Algunos fervorosos creyentes que se volcaron incondicionalmente para que el Mesías negro alcanzara el trono y arreglara los problemas del mundo manifiestan años más tarde su decepción ante el mito y sus promesas incumplidas. Alguien como Matt Damon ha contado que ya no haría campaña por él, ni siquiera le votará. Y está claro que no deberías prometer cosas que en la practica son muy complicadas de cumplir, y que las palabras las arrastra el viento, y que habría que aplicar penas severas a los políticos que al lograr el poder transgreden aquello que juraron cumplir si eran elegidos.

A pesar de los pesares, es grato pensar que Obama ha hecho no lo que ha querido sino lo que ha podido y que, si siguen confiando en él, puede mejorar el estado de las cosas en su país, lograr que los pobres que estén enfermos no la palmen exclusivamente por la condición de ser pobres, pensárselo cien veces antes de declarar guerras e invadir países. Y ya sabemos que la política exterior de su nación no cambiará demasiado, pero tampoco irá a peor en sus relaciones con los demás. Y algo ha cambiado para bien en la lucha contra el racismo cuando un negro se convierte con naturalidad en el fulano más poderoso (me excedo, todos intuimos quien dirige ancestralmente los hilos del poder absoluto, o sea, de la economía) del universo. Y, por supuesto, que siempre es preferible lo malo a lo peor.
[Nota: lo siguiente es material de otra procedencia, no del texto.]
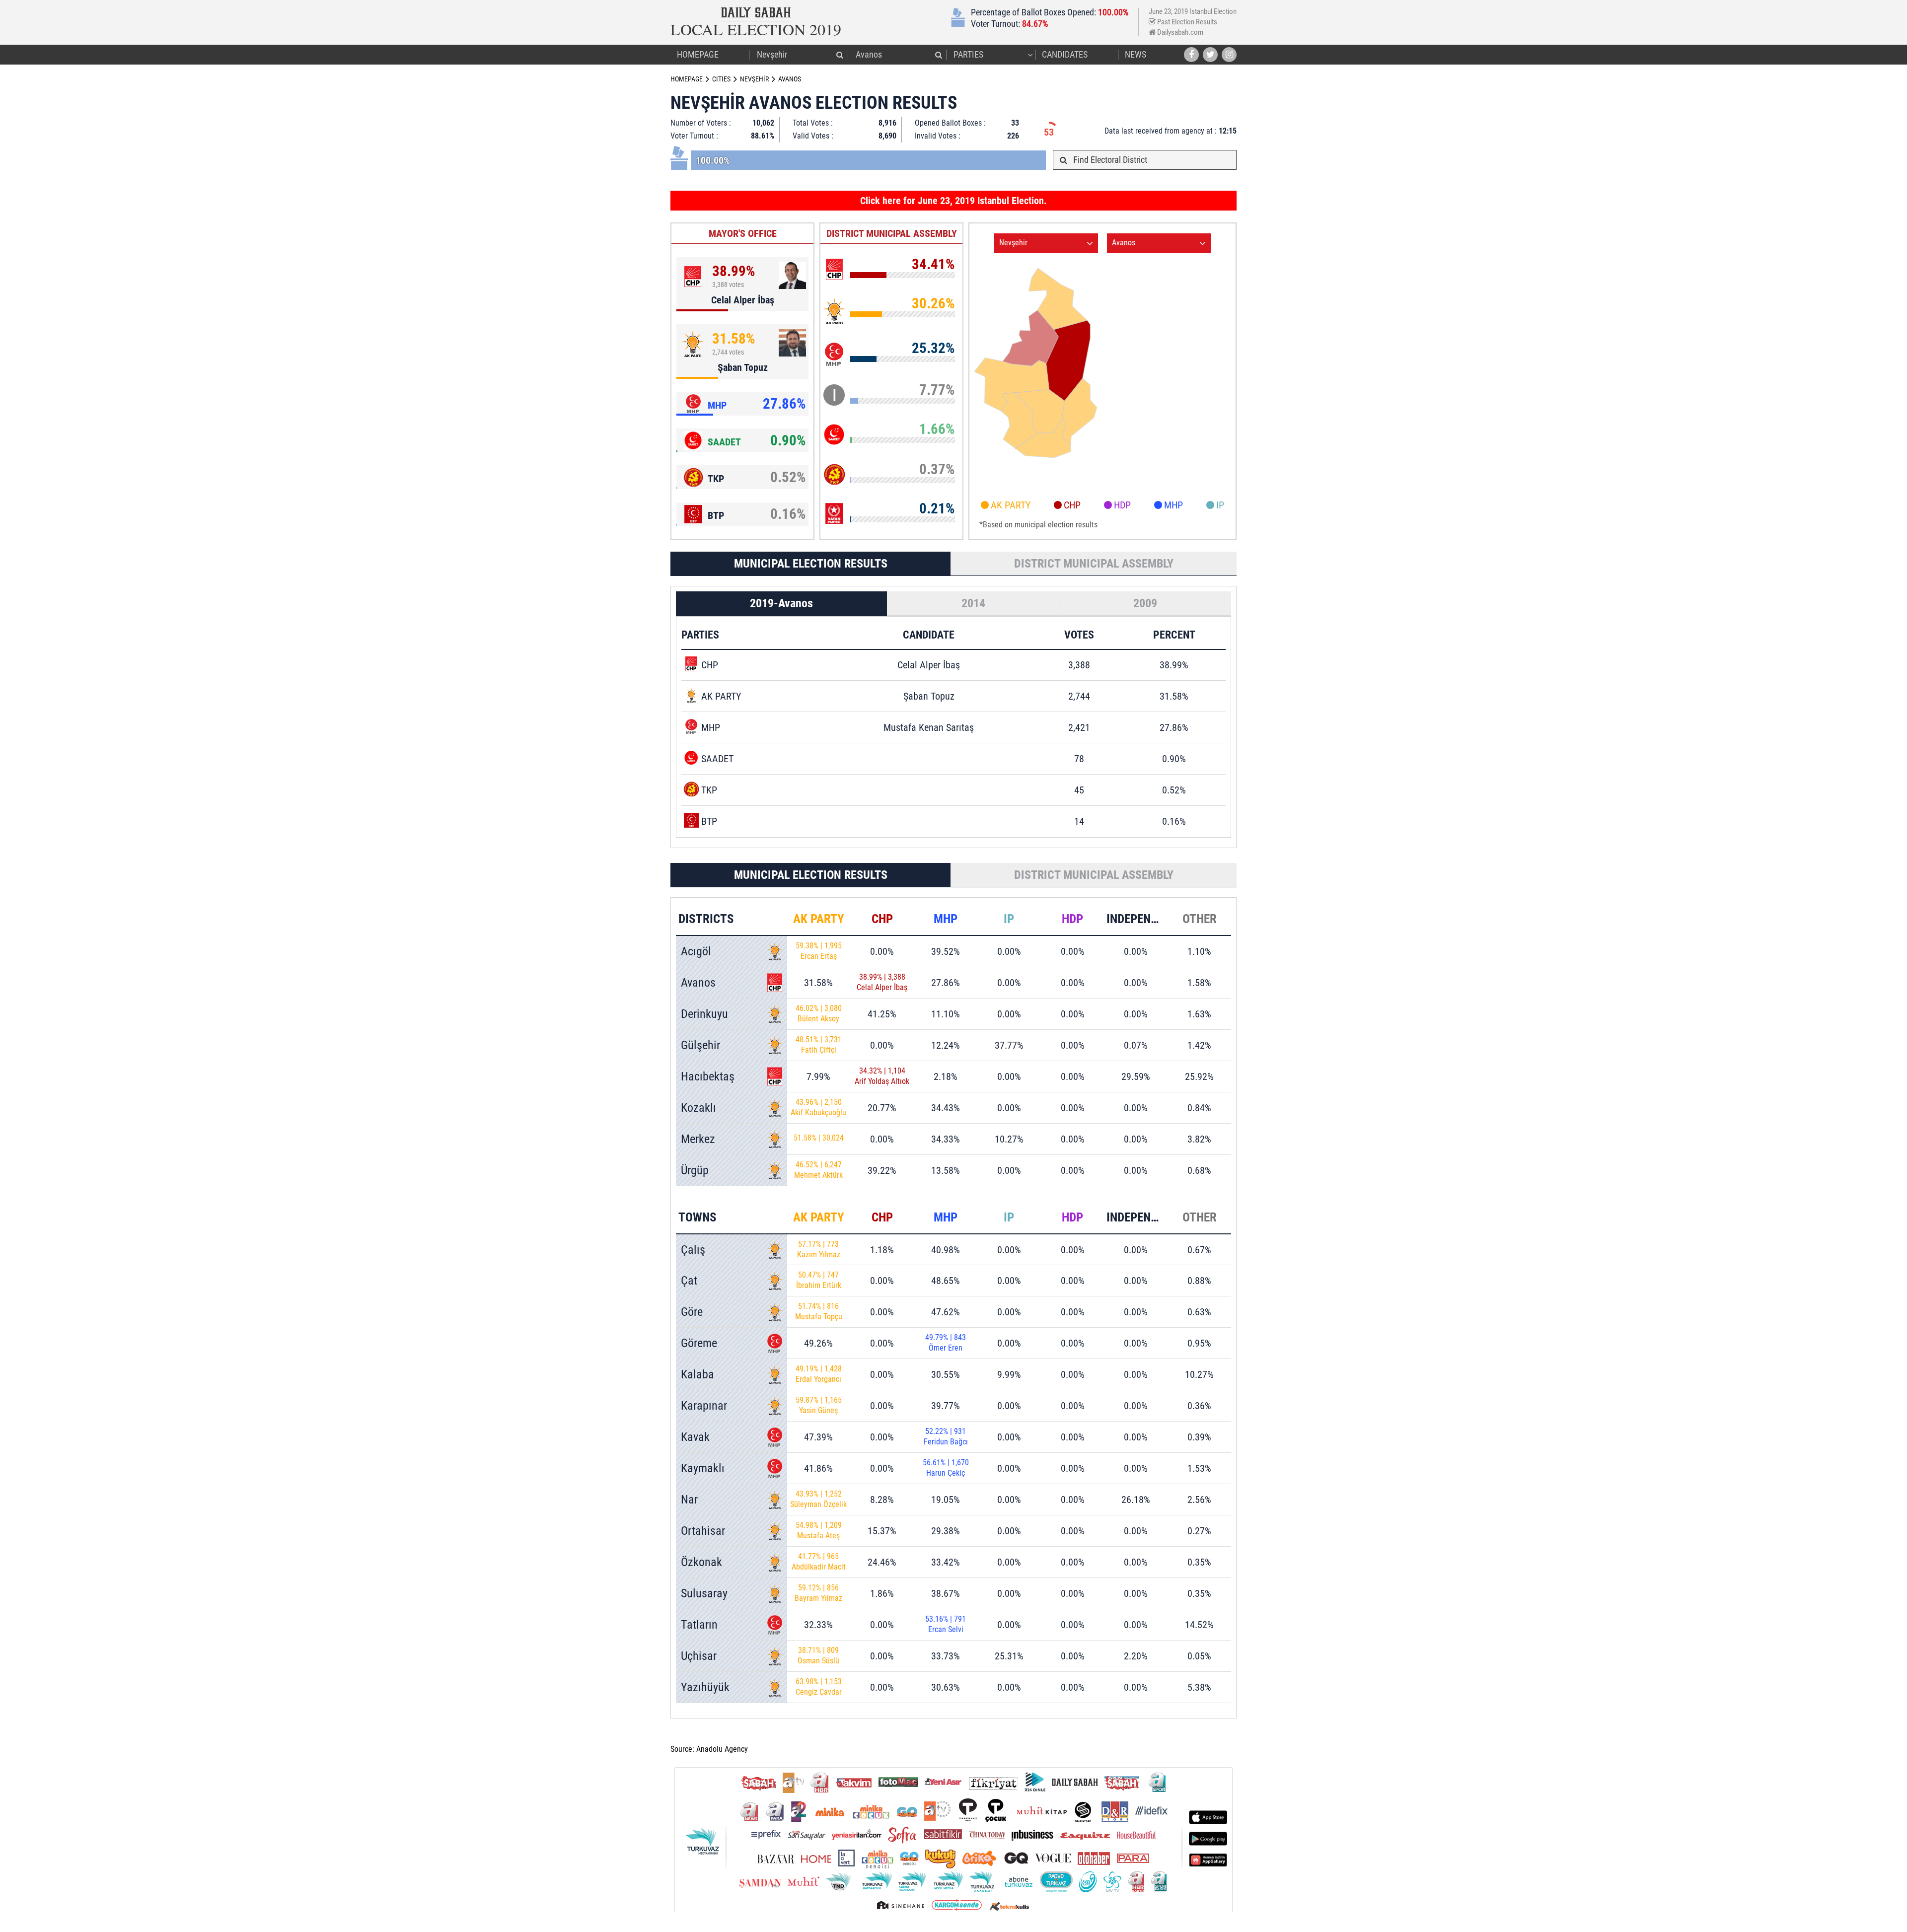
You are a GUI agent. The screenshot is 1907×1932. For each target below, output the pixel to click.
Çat (689, 1281)
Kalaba (697, 1374)
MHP (1173, 505)
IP (1220, 505)
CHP (1072, 505)
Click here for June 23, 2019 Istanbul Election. (953, 201)
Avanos (698, 983)
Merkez (698, 1139)
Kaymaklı (703, 1468)
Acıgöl (696, 951)
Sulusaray (704, 1593)
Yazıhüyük (705, 1687)
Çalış (693, 1250)
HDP (1122, 505)
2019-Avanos (781, 603)
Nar (689, 1499)
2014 (973, 603)
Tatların (699, 1625)
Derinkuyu (704, 1014)
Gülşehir (700, 1045)
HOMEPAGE (698, 54)
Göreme (699, 1343)
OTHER (1199, 919)
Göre (692, 1312)
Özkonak (701, 1562)
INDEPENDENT (1142, 919)
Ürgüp (695, 1170)
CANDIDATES (1065, 54)
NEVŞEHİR (754, 79)
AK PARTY (1010, 505)
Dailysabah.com (1179, 32)
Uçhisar (699, 1656)
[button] (839, 54)
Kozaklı (698, 1108)
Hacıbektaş (707, 1076)
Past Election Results (1186, 22)
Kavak (695, 1437)
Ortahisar (703, 1531)
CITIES (721, 79)
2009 (1145, 603)
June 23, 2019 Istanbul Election (1193, 11)
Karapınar (704, 1406)
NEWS (1135, 54)
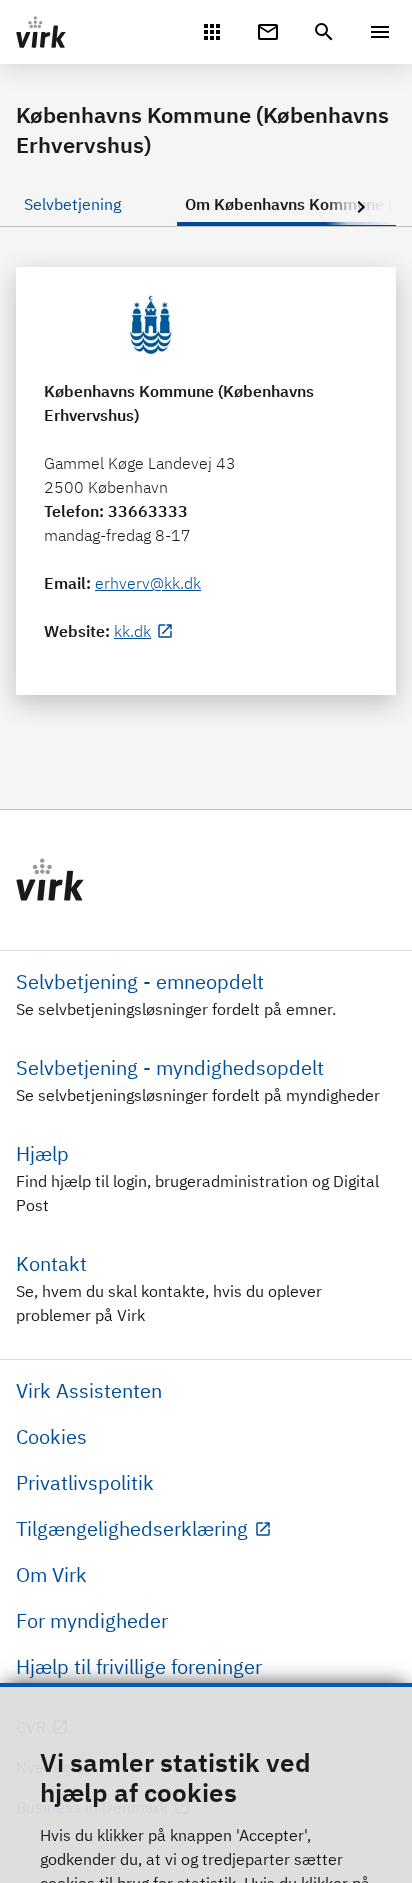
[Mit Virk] (212, 30)
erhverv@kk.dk (148, 583)
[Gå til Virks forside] (206, 880)
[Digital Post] (268, 30)
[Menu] (380, 32)
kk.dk (132, 631)
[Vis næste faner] (361, 208)
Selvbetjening (72, 204)
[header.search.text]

Y sabemos de la importancia de la imagen, pero también que es probable que esa imagen esté en armonía con el cerebro y con los sentimientos. La de Obama desprende estética y ética. Es fácil creer en ese hombre, pensar que no obedece a una fórmula, que te guste verle y oírle. No da igual que gane Obama o Romney. Y flipo con la certidumbre de mi amado Eastwood sobre el segundo: “Es un hombre decente, un hombre de negocios”.